堕落したチベット仏教を改革しようとしたのが、ツォンカパ(1357〜1419)である。彼は従来のチベット仏教が中国王朝の厚遇をえて退廃したのを厳しく非難し、厳格な戒律の実行を説いた。従来の宗派を総称して紅帽派(紅教)というのに対して、彼の派を黄帽派(黄教)という(またはゲルクパ(徳行派)という)。これは僧侶が着用した僧帽の色による区別である。以後、黄帽派の教主(法王)がラサを首都としてチベットの政治と宗教を支配するようになった。16世紀後半にはモンゴルのアルタン・ハーンが黄帽派チベット仏教の信者となり、彼は教主に対してダライ・ラマの尊称を贈った。

ダライ・ラマ:ダライは「大海」を、ラマは「師」を意味し、チベットにおける政治・宗教の最高権力者である。

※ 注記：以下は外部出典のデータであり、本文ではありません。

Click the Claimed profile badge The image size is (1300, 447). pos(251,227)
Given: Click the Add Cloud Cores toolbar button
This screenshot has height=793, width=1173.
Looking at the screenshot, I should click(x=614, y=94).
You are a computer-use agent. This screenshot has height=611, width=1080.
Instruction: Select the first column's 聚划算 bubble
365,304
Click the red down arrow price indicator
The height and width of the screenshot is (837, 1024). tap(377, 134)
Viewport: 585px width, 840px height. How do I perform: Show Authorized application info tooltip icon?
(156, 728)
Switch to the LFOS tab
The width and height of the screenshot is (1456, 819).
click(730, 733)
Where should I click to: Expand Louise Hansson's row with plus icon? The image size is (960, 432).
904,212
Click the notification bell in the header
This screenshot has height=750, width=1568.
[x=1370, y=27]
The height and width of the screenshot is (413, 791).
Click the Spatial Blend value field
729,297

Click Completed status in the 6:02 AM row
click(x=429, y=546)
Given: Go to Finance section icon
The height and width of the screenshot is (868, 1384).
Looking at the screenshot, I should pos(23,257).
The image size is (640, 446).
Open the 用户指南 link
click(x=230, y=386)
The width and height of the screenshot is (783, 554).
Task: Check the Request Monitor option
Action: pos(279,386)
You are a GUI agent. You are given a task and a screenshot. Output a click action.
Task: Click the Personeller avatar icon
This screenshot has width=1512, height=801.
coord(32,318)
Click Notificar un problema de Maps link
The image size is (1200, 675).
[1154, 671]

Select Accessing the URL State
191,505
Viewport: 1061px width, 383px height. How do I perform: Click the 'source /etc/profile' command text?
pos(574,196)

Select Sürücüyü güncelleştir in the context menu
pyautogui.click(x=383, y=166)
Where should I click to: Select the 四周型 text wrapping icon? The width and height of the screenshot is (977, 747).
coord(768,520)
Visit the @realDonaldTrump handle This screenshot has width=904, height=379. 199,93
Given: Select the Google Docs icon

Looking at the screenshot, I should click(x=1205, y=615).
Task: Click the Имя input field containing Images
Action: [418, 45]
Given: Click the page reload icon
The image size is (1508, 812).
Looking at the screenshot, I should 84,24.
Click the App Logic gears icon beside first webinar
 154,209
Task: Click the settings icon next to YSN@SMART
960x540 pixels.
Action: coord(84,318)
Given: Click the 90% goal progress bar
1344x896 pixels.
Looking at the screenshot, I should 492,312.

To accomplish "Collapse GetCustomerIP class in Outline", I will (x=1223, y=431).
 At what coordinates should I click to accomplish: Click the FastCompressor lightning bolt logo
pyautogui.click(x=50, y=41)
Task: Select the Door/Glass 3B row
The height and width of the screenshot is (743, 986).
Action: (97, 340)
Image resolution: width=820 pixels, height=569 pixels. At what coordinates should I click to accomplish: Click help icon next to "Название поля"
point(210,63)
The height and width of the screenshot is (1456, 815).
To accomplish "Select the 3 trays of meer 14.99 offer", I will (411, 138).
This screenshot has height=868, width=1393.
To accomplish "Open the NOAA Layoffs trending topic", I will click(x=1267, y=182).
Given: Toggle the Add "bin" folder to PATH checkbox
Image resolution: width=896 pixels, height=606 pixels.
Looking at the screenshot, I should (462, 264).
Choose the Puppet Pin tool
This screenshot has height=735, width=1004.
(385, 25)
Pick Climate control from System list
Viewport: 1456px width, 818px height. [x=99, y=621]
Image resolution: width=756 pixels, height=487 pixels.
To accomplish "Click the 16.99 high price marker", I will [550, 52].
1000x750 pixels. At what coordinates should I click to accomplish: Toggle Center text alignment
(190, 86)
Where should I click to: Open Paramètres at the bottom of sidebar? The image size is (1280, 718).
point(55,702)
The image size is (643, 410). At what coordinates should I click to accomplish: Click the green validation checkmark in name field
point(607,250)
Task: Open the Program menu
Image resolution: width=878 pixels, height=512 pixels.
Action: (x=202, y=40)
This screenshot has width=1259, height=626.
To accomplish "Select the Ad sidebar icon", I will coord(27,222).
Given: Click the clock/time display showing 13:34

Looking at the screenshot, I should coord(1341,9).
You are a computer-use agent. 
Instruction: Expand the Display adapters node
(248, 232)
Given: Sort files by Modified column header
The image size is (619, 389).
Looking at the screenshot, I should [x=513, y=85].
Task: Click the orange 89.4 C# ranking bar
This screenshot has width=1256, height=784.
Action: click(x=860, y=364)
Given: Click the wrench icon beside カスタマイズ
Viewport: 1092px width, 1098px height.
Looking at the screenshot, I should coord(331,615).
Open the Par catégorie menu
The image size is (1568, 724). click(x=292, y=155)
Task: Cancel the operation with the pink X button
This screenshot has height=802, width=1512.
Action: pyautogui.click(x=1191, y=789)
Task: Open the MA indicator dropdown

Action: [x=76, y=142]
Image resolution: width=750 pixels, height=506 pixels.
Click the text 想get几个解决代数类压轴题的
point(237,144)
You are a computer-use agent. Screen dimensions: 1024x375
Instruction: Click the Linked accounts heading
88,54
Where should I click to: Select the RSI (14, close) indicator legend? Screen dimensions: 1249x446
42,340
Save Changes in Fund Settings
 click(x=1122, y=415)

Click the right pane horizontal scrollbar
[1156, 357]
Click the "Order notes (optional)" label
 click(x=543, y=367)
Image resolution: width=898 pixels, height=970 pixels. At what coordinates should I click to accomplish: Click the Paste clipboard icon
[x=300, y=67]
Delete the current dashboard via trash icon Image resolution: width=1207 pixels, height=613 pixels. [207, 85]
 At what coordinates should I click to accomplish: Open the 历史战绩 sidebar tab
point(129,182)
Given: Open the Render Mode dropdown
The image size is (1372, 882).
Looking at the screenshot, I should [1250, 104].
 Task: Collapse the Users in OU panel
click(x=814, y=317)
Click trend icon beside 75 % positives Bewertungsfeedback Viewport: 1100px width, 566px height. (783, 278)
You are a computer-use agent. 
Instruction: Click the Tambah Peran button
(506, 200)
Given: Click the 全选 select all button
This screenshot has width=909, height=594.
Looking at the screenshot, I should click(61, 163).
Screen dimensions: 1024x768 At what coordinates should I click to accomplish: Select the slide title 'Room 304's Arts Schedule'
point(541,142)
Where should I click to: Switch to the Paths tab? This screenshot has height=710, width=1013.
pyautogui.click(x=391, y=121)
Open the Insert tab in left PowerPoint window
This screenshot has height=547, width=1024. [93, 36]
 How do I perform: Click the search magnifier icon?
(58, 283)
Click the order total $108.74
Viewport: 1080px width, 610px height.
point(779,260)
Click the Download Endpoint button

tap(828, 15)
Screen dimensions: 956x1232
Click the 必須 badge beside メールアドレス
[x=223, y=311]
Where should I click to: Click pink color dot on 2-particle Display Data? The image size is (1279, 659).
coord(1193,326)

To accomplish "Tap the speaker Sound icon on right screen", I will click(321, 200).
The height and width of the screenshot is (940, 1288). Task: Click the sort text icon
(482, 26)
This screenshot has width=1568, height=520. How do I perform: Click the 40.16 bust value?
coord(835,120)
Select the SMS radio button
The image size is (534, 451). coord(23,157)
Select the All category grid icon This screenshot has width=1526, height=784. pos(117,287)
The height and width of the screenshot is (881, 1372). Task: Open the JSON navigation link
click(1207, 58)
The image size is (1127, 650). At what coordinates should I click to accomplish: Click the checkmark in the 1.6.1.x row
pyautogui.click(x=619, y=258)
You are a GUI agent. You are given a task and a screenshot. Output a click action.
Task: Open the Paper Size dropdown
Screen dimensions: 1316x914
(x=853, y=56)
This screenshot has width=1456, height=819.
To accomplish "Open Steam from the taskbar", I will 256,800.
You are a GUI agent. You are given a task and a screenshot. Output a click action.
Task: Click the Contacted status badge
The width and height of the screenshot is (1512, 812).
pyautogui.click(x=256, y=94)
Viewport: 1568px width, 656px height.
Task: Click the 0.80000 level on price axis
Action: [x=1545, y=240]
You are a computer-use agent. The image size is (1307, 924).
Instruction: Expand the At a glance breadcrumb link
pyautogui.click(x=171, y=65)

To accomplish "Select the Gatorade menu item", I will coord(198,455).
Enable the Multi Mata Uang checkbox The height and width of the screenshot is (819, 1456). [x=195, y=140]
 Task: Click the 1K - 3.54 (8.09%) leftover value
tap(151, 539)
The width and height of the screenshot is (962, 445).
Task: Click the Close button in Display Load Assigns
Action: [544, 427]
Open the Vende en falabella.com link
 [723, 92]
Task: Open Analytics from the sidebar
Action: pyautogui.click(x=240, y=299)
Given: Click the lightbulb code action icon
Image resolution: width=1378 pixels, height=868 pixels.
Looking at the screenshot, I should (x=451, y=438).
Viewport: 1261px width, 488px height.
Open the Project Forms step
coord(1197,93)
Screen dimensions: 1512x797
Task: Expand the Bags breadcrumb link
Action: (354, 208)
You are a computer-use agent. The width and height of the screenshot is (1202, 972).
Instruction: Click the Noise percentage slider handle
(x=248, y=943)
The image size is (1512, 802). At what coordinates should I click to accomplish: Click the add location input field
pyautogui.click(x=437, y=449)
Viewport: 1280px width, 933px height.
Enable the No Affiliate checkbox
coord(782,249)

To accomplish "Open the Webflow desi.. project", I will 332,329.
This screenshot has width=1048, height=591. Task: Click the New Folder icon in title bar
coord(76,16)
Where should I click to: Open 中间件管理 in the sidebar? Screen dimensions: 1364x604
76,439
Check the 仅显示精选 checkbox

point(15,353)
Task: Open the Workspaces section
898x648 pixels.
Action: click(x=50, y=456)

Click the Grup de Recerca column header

これ以降、チベット仏教の教主はダライ・ラマと呼ばれる。アルタン・ハーンが黄帽派チベット仏教の信者となって以後、モンゴル人の間にチベット仏教が広まった。1720年、チベットを領土とした清は、ダライ・ラマなどの活仏を保護・厚遇したが、これはチベットはもとより、チベット仏教信者の多いモンゴルの人々の支持をえようとしたのである。
ラマの遺言で指定した地域から1年以内に生まれた幼児のなかから、神異のある者をラマの生まれかわり(転生)として選び、これを活仏とした。妻帯を禁じた黄帽派が、教主継承方法として制度化したもので、現在にいたっている。